問題
「53歳の男性。転倒受傷し頸髄損傷と診断された。上肢は両肘屈曲のみ可能で下肢は完全麻痺。温痛覚、触圧覚は上肢では両肩周囲のみ残存していたが、それ以下の体幹、下肢では脱失。」
患者はリハビリテーションを行ったが、麻痺の改善はなく、損傷レベル以下の完全麻痺が残存した。本患者の実用的移動手段で適切なのはどれか。
頚髄損傷の残存機能(C4頚髄損傷=C4頚髄機能残存)としては、
C4の残存機能は、頭部の屈伸と、肩甲骨の挙上
C5の残存機能は、肘の屈曲と、肩関節の外転
C6の残存機能は、手関節の背屈
C7の残存機能は、肘関節伸展と、手指の伸展
C8の残存機能は、手指の屈曲
Th1の残存機能は、小指の外転と、巧緻運動
となります。
更に、脊髄損傷におけるADLとしては、
C3損傷では、呼吸器を使用し全介助となります。
C4損傷では、食事は装具にて可能ですが、全介助となります。
C5損傷では、食事や整容は装具にて可能で、電動車いすによる駆動が可能となります。
C6損傷では、ベッドと車いすの移乗や、車いす駆動、自動車運転、更衣が可能となります。
C7損傷では、車いす駆動や移乗、入浴が可能で、日常生活は自立できます。
T12損傷では、長下肢装具にて歩行が可能となります。
L3,L4損傷では、短下肢装具にて歩行可能となります。
間違いです。
車椅子駆動は、C6損傷からとなります。
間違いです。
短下肢装具が使用可能となるのは、L3,L4腰髄損傷からとなります。
間違いです。
長下肢装具が使用可能となるのは、T12胸髄損傷からとなります。
正解です。
電動車いすが駆動可能となるのは、C5頚髄損傷からです。
以上の事から、問題文の症例では、C5頚髄損傷(C5頚髄機能残存)と考えられます。
正解は 電動車椅子操作。です。
ADL可能レベルの境はC6です。
C6以上の運動機能残存(C7以下の障害)はADLが可能となり、車椅子の駆動が可能となります。他にも自助具による食事など行うことができます。
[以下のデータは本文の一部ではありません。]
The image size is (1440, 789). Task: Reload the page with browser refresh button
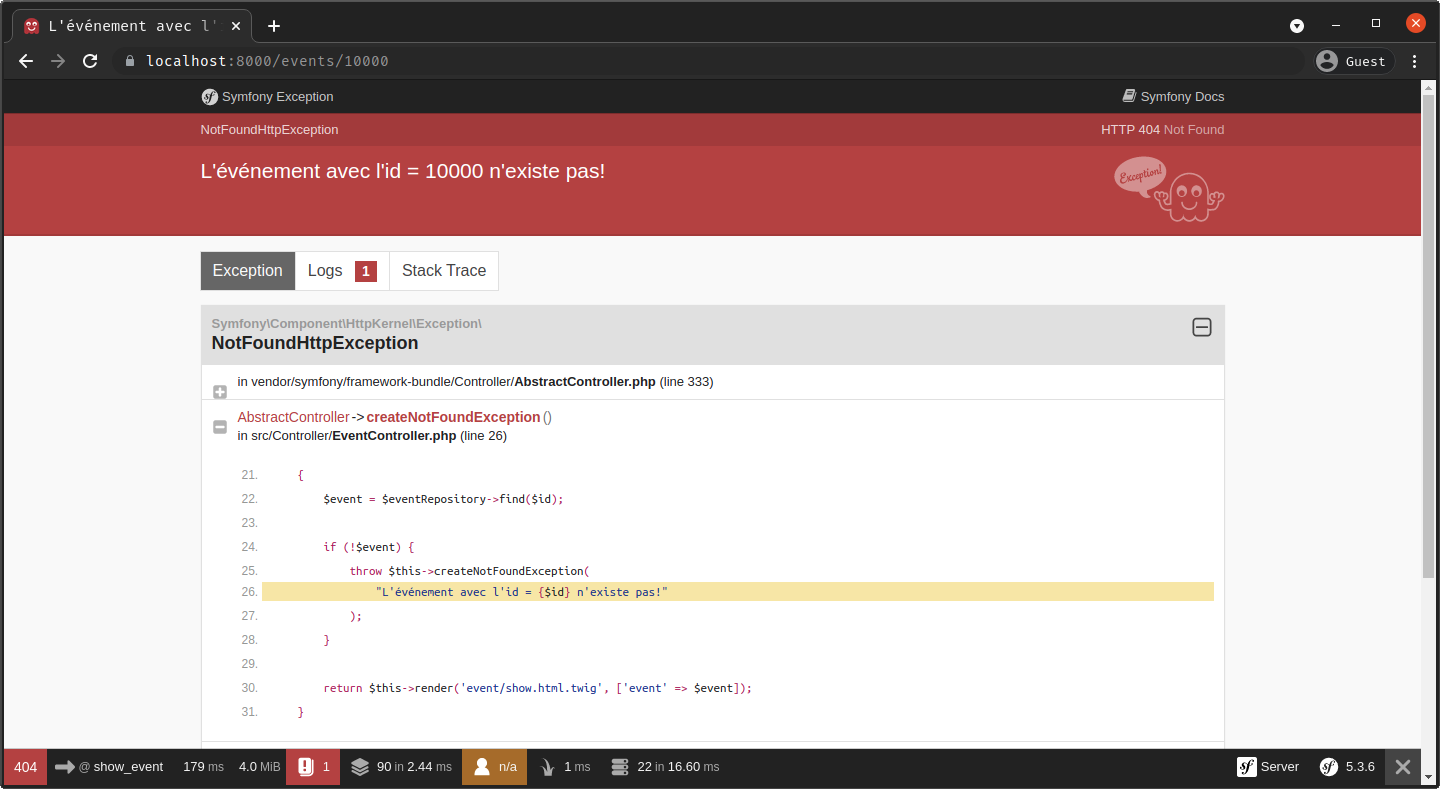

言い換えればC6以上の損傷はADLが不可能なレベルのため、電動車椅子での生活となるか、上位頸髄の損傷(C4以下の損傷でC3以上の残存)であれば基本的にベット上での生活となります。
*短下肢装具と杖での歩行はL3以上の残存(L4の損傷)で見られます
*両長下肢装具と松葉杖使用での歩行はTh11以上の残存(Th12損傷)で見られます。
問題の症例からC5以上の運動機能残存があることがわかります。
そこから、電動車椅子での生活は可能ということが読み解けます。